I’ve been able to reason about (but not yet write) some non-trivial programs in Ruby including creating a CSV parser which automatically loaded a file based in the name of the class, and I’ve seen how the behaviour for this can be injected in three different ways: through inheritance, modules and macros. I fully understand the inheritance method, think that I could write the module method from scratch, and can understand the macro method when I read the code.
In short, I’ve had an extremely successful couple of days learning Ruby and think that if I had seen that the study group existed earlier on in the week, my grasp of it would have been much stronger. I think that I’ll continue to learn the language in my own time, but in order to keep up to speed with the rest of the study group, it’s time to make the switch to Io.
First impressions of Io
I must say that installation on my mac was a breeze. I have homebrew installed, so all I needed to do was to open the terminal and type:
$ brew install io
Around 15 minutes later, it was all installed and working. I can’t say the same for my CentOS server, but apparently things are a little more difficult to install on there so I’m not stressing about that (yet!)
From what I’ve read about Io so far, I think that I’m really rather going to like it. Like Ruby, it gives you the power to really screw things up, for example, redefining Object clone
could render the current instance unusable meaning that you need to re-start the interpreter.

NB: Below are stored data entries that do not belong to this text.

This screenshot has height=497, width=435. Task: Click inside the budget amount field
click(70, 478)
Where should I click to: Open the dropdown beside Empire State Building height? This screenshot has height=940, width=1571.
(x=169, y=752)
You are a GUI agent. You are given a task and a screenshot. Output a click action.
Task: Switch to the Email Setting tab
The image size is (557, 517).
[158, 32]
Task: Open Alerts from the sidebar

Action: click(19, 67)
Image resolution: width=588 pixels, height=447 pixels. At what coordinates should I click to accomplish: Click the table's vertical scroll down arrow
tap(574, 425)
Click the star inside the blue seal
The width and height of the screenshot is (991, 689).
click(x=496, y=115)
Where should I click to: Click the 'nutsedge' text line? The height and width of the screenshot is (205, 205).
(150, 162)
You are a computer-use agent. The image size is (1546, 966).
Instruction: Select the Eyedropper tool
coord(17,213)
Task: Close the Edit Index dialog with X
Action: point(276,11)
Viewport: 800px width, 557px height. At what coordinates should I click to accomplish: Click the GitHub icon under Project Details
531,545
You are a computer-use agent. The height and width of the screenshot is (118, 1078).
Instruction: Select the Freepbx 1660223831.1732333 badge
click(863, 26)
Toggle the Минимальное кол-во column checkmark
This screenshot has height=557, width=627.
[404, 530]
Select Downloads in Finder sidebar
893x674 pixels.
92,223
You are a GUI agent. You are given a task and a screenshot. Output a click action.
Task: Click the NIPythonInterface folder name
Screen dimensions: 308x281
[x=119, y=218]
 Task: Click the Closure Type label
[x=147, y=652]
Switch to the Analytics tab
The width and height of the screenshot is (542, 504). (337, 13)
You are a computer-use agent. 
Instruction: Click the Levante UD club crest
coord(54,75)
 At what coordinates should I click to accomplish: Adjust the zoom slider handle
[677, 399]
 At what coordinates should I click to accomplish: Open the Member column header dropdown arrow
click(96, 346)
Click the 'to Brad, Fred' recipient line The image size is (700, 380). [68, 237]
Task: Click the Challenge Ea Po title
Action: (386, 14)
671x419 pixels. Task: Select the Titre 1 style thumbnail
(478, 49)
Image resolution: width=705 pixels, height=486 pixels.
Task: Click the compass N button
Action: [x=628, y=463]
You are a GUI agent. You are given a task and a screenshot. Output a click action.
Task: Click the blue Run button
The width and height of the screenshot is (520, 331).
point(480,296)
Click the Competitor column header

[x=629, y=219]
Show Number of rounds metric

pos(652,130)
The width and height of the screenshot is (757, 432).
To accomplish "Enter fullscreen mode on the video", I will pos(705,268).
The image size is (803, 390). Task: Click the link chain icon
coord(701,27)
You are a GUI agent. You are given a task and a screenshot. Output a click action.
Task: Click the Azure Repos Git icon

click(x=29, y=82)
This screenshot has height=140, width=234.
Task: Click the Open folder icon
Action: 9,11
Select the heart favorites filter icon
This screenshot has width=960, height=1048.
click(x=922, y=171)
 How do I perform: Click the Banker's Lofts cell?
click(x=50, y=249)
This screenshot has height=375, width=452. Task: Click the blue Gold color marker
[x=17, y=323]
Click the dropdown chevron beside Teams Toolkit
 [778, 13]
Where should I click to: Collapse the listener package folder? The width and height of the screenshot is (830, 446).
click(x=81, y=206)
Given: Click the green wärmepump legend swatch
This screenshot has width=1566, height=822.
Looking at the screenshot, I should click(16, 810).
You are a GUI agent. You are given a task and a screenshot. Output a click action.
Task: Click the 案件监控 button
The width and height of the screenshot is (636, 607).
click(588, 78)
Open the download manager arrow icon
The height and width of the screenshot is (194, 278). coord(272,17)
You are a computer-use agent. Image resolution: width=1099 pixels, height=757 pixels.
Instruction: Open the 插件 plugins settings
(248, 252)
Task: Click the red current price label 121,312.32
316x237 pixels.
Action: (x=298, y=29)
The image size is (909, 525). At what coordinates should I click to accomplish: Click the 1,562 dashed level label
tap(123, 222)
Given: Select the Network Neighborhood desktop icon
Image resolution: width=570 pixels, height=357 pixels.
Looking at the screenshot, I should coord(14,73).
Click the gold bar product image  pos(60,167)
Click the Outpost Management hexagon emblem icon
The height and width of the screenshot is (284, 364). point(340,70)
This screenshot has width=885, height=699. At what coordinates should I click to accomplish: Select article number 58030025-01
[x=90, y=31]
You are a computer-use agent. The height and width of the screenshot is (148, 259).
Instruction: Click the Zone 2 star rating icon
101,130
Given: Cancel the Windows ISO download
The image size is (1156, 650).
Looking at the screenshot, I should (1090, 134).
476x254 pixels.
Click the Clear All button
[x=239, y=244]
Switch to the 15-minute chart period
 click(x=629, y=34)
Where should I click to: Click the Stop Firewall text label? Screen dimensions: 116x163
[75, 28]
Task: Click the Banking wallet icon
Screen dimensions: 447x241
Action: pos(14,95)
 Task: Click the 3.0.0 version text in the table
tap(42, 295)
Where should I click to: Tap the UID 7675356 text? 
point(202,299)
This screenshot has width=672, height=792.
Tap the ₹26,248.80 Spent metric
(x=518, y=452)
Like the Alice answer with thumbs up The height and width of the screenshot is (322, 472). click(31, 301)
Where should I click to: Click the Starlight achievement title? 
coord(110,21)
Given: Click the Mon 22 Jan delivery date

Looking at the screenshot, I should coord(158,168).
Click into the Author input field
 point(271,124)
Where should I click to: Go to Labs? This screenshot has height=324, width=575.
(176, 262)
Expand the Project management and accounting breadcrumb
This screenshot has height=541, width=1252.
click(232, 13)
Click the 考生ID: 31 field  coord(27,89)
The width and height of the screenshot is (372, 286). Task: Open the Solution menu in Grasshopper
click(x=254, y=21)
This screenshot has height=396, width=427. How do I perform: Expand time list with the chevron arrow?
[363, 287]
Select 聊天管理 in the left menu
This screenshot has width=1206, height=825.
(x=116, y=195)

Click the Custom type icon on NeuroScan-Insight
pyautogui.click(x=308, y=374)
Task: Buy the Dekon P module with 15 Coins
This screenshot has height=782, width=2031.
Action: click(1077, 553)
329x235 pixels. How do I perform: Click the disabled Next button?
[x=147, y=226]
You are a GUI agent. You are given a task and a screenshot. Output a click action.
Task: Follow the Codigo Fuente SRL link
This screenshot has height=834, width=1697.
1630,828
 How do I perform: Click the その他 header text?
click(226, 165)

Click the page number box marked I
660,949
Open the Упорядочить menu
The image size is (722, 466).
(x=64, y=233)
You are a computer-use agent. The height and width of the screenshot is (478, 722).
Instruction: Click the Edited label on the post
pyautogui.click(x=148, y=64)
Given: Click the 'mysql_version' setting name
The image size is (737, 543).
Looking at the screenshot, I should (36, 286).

The syntax is extremely simple (in fact, I’ve only read the introduction and I’m already pretty confortable with how to build the classic Vehicle, car inheritance model and play around with it). Io works on prototypal inheritance similar to JavaScript so there are no classes, only objects. Each object has a link to it’s prototype through it’s proto
‘slot’.
An object can be thought of like a hash/associative array of fields and methods. Each of these key => value pairs is known as a slot. So a slot can hold either a value or a method (maybe more? That’s as far as I’ve got!)
There are three ways of assigning a value to a slot: =
will assign a the value only if the slot exists; :=
will create the slot and assign the value to it; ::=
will create the slot, creates a setter and assigns the value. The benefit of creating the setter means that when you clone objects you can also set the clone’s values on the same line in an easily readable way.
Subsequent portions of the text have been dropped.